Yes — at the median salary of $81K, rent takes 21.8% of take-home pay. A 2-bedroom at the HUD Fair Market Rent runs $1,144/month. That stays under the 30% guideline most financial planners use.
What’s the entry-level salary for financial examiners in Indiana?
The 10th-percentile wage — what new financial examiners typically earn — is $48K/year. Take-home on that works out to about $2,878/month. At HUD’s $1,144/month FMR, rent would take 40% of that take-home — above the 30% guideline, so a 1-bedroom or shared housing is likely necessary starting out.
Is financial examiner a high-paying job in Indiana?
Local pay runs 14% below the national median — $81K here vs. $94K nationally. Cost of living is 8% below the national average, which narrows that gap in real purchasing power.
How does Indiana compare to the national average for financial examiners?
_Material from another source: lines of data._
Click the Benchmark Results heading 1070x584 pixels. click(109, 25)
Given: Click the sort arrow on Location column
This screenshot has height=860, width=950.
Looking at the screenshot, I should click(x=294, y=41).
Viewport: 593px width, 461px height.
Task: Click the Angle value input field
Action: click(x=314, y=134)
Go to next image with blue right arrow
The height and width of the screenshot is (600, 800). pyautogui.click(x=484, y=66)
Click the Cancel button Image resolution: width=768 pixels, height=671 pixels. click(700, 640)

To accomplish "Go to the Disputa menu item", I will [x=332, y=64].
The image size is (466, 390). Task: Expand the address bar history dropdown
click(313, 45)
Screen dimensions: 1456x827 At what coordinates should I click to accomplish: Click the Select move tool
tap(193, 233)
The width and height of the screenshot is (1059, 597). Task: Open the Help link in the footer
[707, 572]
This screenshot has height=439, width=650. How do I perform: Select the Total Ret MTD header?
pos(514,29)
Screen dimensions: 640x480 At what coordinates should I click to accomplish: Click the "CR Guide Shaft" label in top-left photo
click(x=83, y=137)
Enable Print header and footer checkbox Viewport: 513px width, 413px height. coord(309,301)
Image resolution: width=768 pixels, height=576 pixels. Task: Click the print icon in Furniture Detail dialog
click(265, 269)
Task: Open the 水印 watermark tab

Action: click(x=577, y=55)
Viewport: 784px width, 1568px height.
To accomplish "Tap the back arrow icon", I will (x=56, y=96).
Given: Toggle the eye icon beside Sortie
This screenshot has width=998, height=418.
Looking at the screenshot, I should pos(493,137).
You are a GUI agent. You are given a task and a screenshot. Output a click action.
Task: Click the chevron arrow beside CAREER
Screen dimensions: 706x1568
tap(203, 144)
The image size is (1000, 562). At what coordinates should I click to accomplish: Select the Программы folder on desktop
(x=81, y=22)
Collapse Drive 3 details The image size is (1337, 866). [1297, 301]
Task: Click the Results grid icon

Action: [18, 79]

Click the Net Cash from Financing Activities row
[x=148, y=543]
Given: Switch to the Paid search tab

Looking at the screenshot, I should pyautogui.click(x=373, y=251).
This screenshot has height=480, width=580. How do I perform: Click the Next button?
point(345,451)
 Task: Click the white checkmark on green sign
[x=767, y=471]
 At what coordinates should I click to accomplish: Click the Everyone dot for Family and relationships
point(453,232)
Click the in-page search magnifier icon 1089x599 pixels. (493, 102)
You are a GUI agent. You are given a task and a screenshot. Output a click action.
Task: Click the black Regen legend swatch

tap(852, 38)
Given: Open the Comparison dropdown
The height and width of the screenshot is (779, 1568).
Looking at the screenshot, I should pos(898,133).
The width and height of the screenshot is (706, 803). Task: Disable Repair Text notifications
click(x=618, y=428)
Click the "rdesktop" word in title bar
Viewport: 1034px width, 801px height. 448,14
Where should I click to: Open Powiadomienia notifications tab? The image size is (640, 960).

Indiana pays $81K median vs. the U.S. average of $94K — that’s -14%. After adjusting for local cost of living (RPP 91.81), the purchasing-power equivalent is $89K — below the national median.
How much do financial examiners make in Indiana?
The median is $81,300 a year, that works out to about $39 an hour. But the range is wide: entry-level workers start around $47,960, and experienced financial examiners can clear $157,040. These are BLS numbers, based on employer-reported data, not self-reported surveys.
Is $81K enough to live in Indiana?
On that salary, you'd take home roughly $5,258/month after taxes. A 2-bedroom here rents for about $1,144/month, which eats 21.8% of your paycheck. That's under the 30% guideline most financial planners use, so the numbers work.
How far does a financial examiners salary go in Indiana?
Indiana has a Regional Price Parity of 91.81 (100 is the national average). That's below average, your money stretches further here than the raw salary number suggests. After cost-of-living adjustment, the median financial examiners salary is worth about $88,552 in national-average purchasing power.
Where do financial examiners get paid the most?
The table above ranks every state by median pay for this role. Keep in mind that the highest-paying states tend to have the highest costs of living, so the top salary doesn't always mean the most money in your pocket.